(Stored data entries)
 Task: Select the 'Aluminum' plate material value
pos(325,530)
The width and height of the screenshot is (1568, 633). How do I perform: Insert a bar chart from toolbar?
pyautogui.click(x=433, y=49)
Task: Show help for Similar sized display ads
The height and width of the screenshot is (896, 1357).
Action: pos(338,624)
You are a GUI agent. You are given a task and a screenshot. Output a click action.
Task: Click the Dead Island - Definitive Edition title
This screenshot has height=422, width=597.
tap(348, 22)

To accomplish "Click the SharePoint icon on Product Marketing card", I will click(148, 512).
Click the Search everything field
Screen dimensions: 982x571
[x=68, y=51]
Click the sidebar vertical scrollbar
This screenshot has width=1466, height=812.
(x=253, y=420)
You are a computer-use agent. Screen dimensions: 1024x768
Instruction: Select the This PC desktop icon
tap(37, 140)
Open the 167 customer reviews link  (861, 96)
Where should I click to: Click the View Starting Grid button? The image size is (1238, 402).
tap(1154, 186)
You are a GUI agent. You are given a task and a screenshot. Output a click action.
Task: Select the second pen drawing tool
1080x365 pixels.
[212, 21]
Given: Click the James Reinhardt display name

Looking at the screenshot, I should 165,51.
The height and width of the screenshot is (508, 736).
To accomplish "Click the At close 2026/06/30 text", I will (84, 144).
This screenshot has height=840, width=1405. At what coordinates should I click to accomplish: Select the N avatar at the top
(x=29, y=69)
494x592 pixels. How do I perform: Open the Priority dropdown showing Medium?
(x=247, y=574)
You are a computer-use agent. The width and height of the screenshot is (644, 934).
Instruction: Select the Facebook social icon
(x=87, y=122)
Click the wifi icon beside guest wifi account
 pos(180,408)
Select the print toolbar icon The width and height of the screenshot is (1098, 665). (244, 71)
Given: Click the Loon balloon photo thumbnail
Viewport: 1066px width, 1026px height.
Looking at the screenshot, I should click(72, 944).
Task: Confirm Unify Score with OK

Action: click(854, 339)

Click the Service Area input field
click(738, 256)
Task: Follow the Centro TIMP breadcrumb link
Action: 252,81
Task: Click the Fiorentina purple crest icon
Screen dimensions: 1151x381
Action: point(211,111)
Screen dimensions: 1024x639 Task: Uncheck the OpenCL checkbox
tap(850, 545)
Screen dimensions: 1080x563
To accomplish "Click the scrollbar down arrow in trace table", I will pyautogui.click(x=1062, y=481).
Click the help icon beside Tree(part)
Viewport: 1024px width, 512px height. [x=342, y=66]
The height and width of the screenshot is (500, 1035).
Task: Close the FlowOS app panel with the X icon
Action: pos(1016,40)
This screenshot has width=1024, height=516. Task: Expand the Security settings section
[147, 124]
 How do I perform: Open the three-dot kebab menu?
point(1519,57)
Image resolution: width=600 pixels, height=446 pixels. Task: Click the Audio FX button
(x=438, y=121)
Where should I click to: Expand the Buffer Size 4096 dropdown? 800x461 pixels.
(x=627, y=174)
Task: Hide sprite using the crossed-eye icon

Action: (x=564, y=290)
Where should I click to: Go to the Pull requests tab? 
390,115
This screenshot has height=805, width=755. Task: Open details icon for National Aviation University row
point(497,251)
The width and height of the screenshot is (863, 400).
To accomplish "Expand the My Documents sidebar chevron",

▶ **PROBLEM STATEMENT**:
Return exactly the lines from the line holding "Where should I click to: Expand" to the last line of the data, with both of those lines included and nothing added.

▶ **SOLUTION BELOW**:
Where should I click to: Expand the Buffer Size 4096 dropdown? 800x461 pixels.
(x=627, y=174)
Task: Hide sprite using the crossed-eye icon

Action: (x=564, y=290)
Where should I click to: Go to the Pull requests tab? 
390,115
This screenshot has height=805, width=755. Task: Open details icon for National Aviation University row
point(497,251)
The width and height of the screenshot is (863, 400).
To accomplish "Expand the My Documents sidebar chevron",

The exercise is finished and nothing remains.